Casing 76: 6 inch sch. 40 std. pipe
It will be appreciated that the capacity of the material extraction machine (i.e., the amount of material moved in a given time period) depends upon the pitch and diameter of helix 82 and the rotational speed of helix unit 78. It also will be noted that the pitch itself does not necessarily have to be uniform throughout the full length of helix unit 78. It also will be noted that the sediment lying in silt bed 27 is engaged directly by the exposed lead end of helix unit 78 which lifts it through casing 76 and force feeds it through the flexible pipeline portion 152 to an on-shore transfer point where it is then conveyed up the side of the mountain to the disposal site.
It further will be appreciated that the length of the exposed lead end of helix unit 78 immersed in the silt bed also has a bearing on the amount of material picked up. The smaller the exposed length the less material is picked up. Therefore, the exposed length of helix unit 78 must be substantial for achieving satisfactory operation.
The apparatus described above is capable of moving at least 70 cubic yards of silt per hour. It even can move as much as 80 to 90 cubic yards per hour.
The material extraction device 32 is capable of pushing silt or similar sediment as far as 200 feet. Thus, for distances within the range of the material extraction device booster devices such as pump 40 and screw conveyor 170 may be eliminated and the sediment or other material may be delivered to the disposal site solely by operation of device 32.

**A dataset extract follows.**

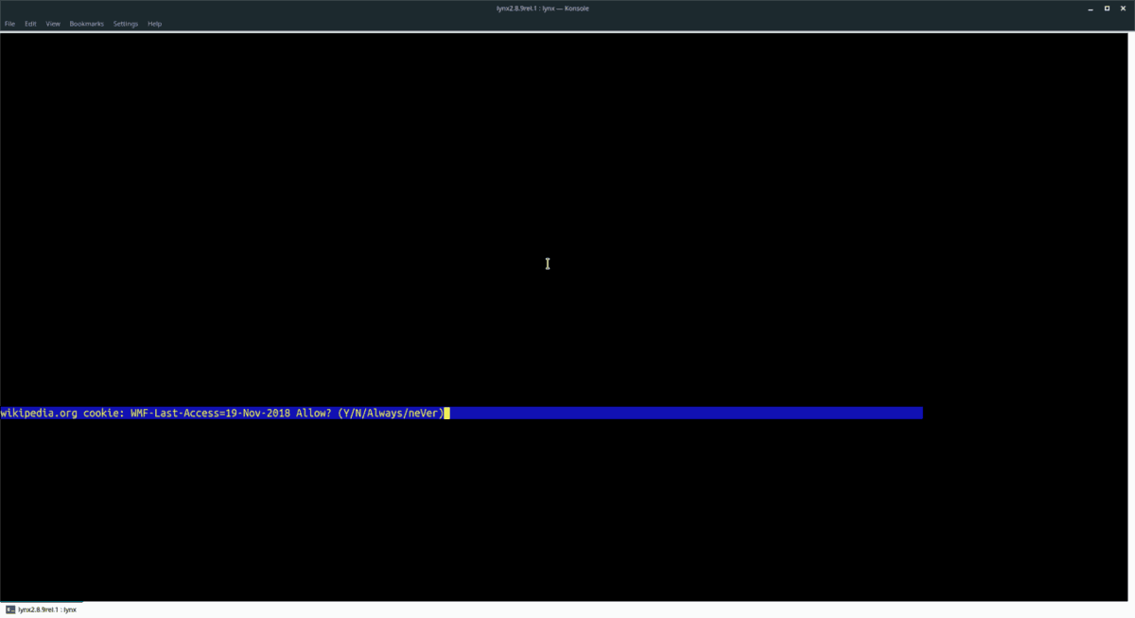Click the maximize button in the title bar

[x=1107, y=8]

FIGS. 12-18 illustrate in another embodiment of this invention which, among other things, provides a modified construction for supporting and driving the material extraction device. To the extent that the embodiment of FIGS. 12-18 is the same as the first embodiment, like reference numerals have been applied to designate like parts.

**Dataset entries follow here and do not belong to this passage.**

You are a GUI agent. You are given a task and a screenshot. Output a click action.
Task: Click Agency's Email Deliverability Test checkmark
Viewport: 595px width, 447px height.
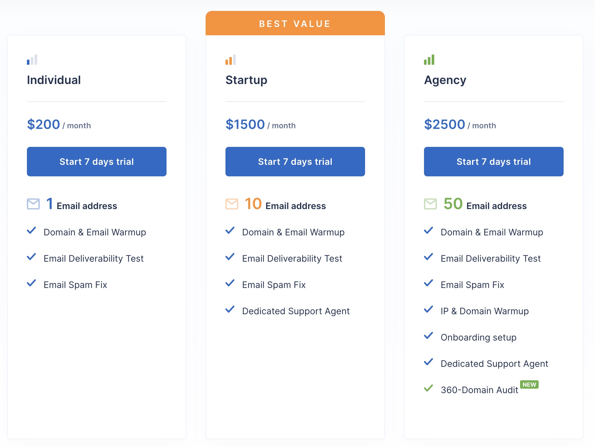click(x=428, y=257)
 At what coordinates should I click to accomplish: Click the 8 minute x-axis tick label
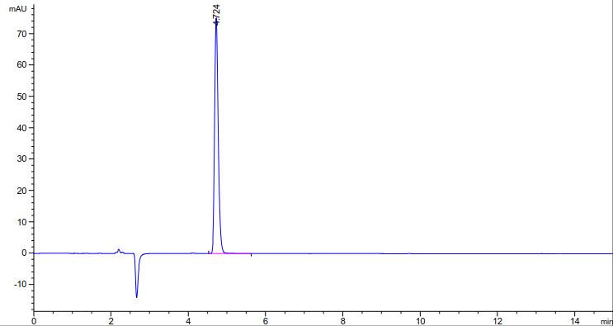pos(343,321)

In the embodiment shown in FIGS. 12-17 the material extraction device 32 is suspended from a hydraulic jack 200 at a position where it extends longitudinally forwardly of the vehicle. One end of hydraulic jack 200, such as the operating piston rod end, is pivotally secured at 202 to the casing 76 of device 32. The opposite end of hydraulic jack 200 is pivotally secured at 204 to hull 44. Jack 200 is disposed above extraction device 32 and extends at acute angle with respect to a horizontal plane and also with respect to the longitudinal axis of extraction device 32. The support is such that extraction device 32 is spaced forwardly of the bow of vehicle 30 as best shown in FIG. 13. Extraction device 32 may be laterally offset to one side of a vertical plane medially intersecting vehicle 30 as best shown in FIG. 13.
Referring to FIGS. 15 and 16, the intermediate shaft 88 extends through the rear end of casing 76 and through a bearing and seal housing 206. At its rearward end beyond housing 206 shaft 88 is coupled by a universal joint 208 to a drive shaft 210. Drive shaft 210 extends through an aperture in the bow of hull 44 and terminates within hull 44 in a shear pin coupling member 212. A removable shear pin 214 provides a drive connection between coupling member 212 and the complementary coupling end on a drive 216 of steering unit 66. Shaft 216 is driven by engine 50 through the automatic transmission 64 and gearing in steering unit 66. A seal and bearing unit 218 peripherally surrounding shaft 210 provides a water-tight seal to prevent leakage of water into hull 44 at the location where shaft 210 extends through the hull.
From the foregoing description it will be appreciated that the universal joint 208 is located exteriorly and forwardly of hull 44. Housing 206 is fixed by bolt and nut assemblies 220 to a flange 222 at the rear of housing 76. Mounted in housing 206 is a seal and radial and thrust tapered roller bearing unit 224. Unit 224 receives shaft 88 to support the shaft and to provide a seal which prevents leakage of extracted sediment out of the casing.
Still referring to FIG. 15, a support bracket 226 is secured to the flange 222 of casing 76 and has a pair of spaced rearwardly extending arms 228 and 229 receiving support rods 230 and 231. Rods 230 and 231 are axially aligned and are received in ears 232 and 233, respectively. Ears 232 and 233 are fixed to hull 44. By this construction, the material extraction device 32, which includes casing 76, is supported for pivotable or swinging displacement about the aligned horizontal axes of rods 230 and 231, such axes extending normal to the longitudinal axis of vehicle 30.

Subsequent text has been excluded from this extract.